→ **Tasks to complete**
(1) In the passage about the American Indian Movement exhibit, reproduce the text starting at "The challenge was" and ending at "close to home.".
(2) According to the passage about the American Indian Movement, who started American Indian OIC?
(3) Take up the passage about the American Indian Movement and continue it from its last sentence.
#### Extract to read ####
The challenge was to winnow thousands of pieces down to a tiny fraction of what is being archived by AIM’s Interpretive Center, on Franklin Avenue, also near the site of the original offices.

The exhibit is titled, “I’m Not Your Indian Anymore,” in memory of Floyd Westerman, whose music filled the hearts of all who heard him sing such songs as, “Custer Died for Your Sins.”  

National writers, filmmakers, and many people think of the AIM in the past tense if they consider it at all. In Minneapolis, this national organization is considered local because several AIM founded organizations are active and activities are seen close to home.

But for those who are even closer to it as AIM members, the “Movement” is anything but in the past tense. Busy organizations, like American Indian OIC (AIOIC), located where the Phillips neighborhood divides into other parts of the city, and marking the beginning of the American Indian Cultural Corridor, has one of the largest operating budgets of nonprofits in the Indian sector. Started by Clyde Bellecourt and his friend, businessman John Bolger, the organization focused on one of AIM’s longtime goals of providing job training to raise up the Indian community. AIOIC is recognized by the U.S. Dept of Labor as one of the premier workforce development programs in the country: moving 45,000 people off of welfare roles and putting them to work.
#### Provided material ####
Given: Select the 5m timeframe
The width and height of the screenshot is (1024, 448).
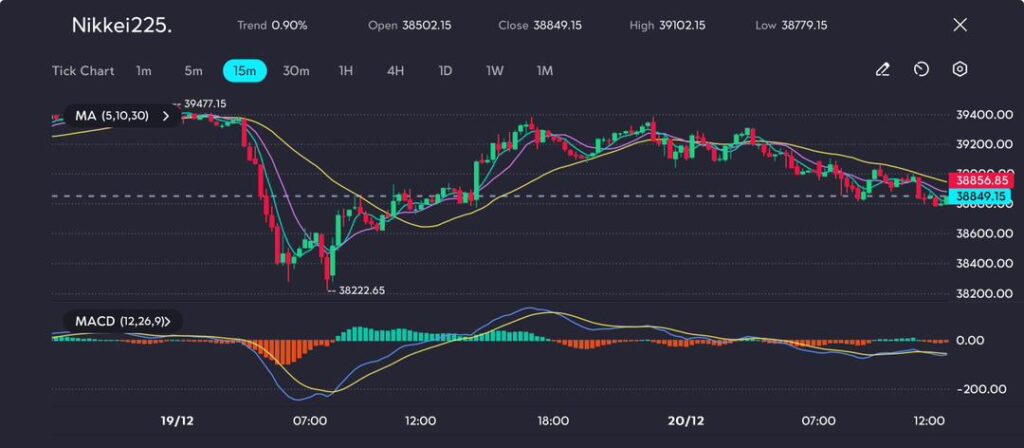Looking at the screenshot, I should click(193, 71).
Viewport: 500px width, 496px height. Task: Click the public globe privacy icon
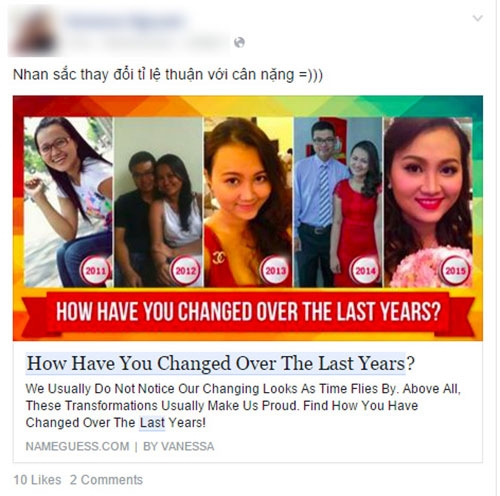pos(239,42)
####
#### Provided material ####
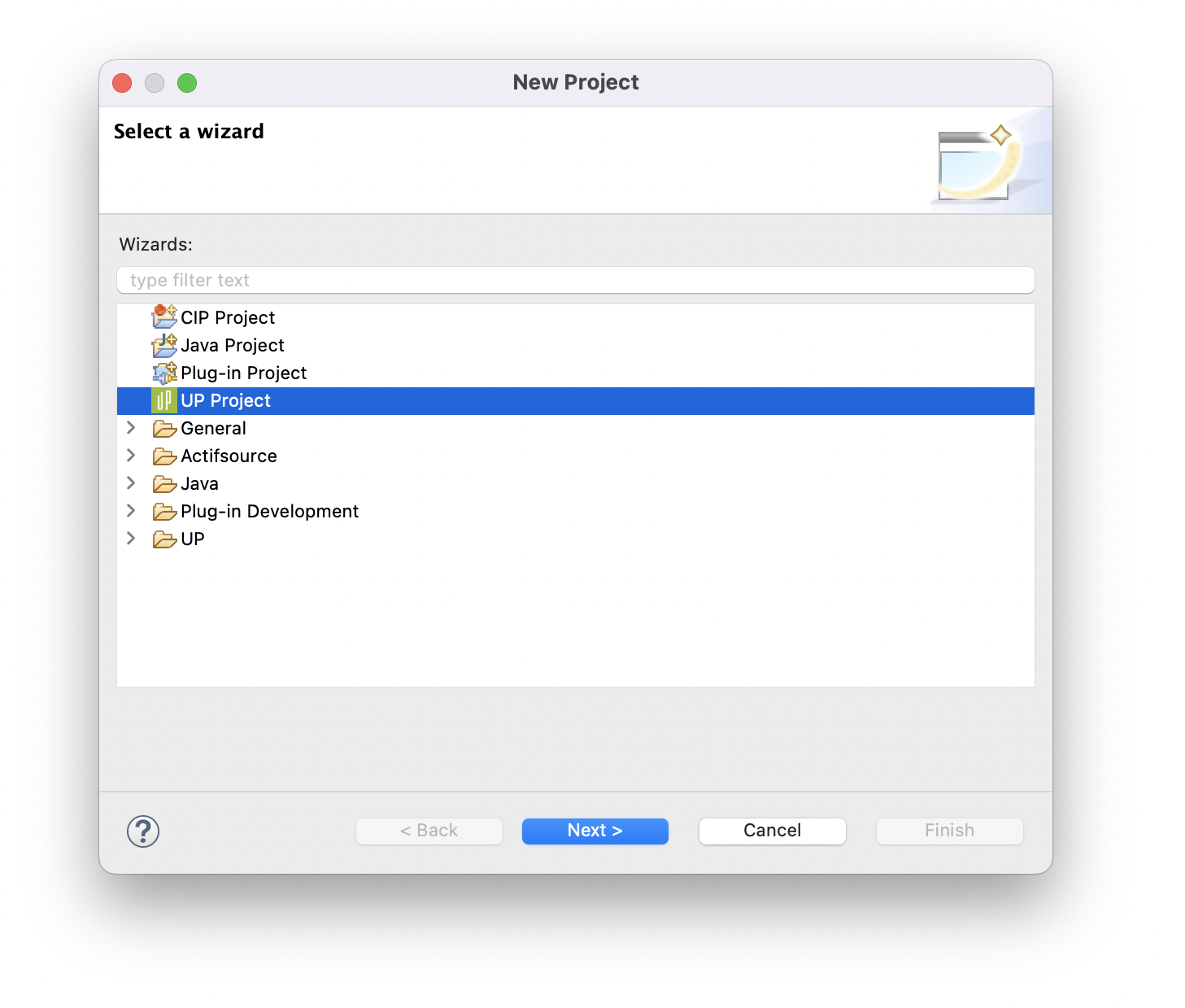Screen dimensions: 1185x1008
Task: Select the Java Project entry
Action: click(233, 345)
####
#### Provided material ####
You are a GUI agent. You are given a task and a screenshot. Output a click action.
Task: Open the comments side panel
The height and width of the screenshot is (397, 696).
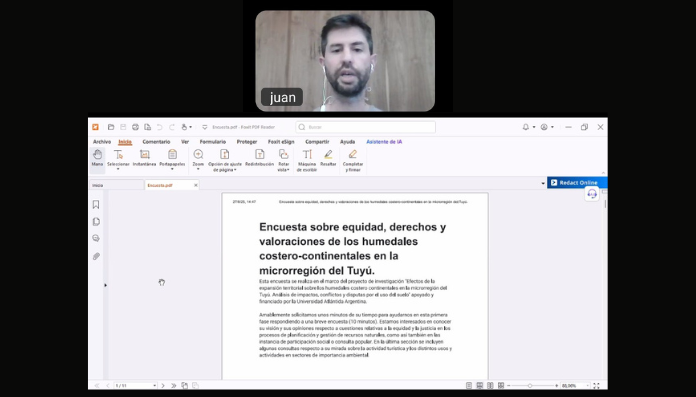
####
→ **Exercise results**
(1)
The challenge was to winnow thousands of pieces down to a tiny fraction of what is being archived by AIM’s Interpretive Center, on Franklin Avenue, also near the site of the original offices.

The exhibit is titled, “I’m Not Your Indian Anymore,” in memory of Floyd Westerman, whose music filled the hearts of all who heard him sing such songs as, “Custer Died for Your Sins.”  

National writers, filmmakers, and many people think of the AIM in the past tense if they consider it at all. In Minneapolis, this national organization is considered local because several AIM founded organizations are active and activities are seen close to home.

(2) Clyde Bellecourt and his friend, businessman John Bolger.

(3)
AIM has touched other areas in Indian lives: health, education, and legal representation. The Minneapolis Indian Health Board was founded by AIM member Charles Deegan, Jr. and the Native American Community Clinic was started through the efforts of Clyde Bellecourt and three physicians.

Young supporters of AIM founded MIGIZI Communications: it has served thousands of college age and secondary students in media-related education.

The Legal Rights Center began by representing Indians who could not afford legal counsel and through the activism and support of AIM, and progressive attorneys, tackled the overrepresentation of Indian youth, adults, and people of color in Minnesota’s correctional system. To date, the Center has provided legal representation to nearly 30,000 people and outreach and services to an additional 4,000 people each year.

AIM urged the fledgling National Indian Education Association at its meeting in Minneapolis to put education of Indian children at the top of its work plan. Thousands of Indian children were being abused in BIA schools, pushed out of public education and onto city streets, and culture and language continued to be ignored or suppressed.

Making good on its own words, AIM started two schools in Minnesota: Red School House in St. Paul and Heart of the Earth Survival School in Minneapolis. AIM founder George Mitchell was already holding classes for pushed out secondary students but schools were needed as formal organizations. Both schools have closed, but in their histories, they served nearly 50,000 students in innovative programs that focused on culture and language. They were models for the many programs and schools to come that now serve Indian students throughout the country.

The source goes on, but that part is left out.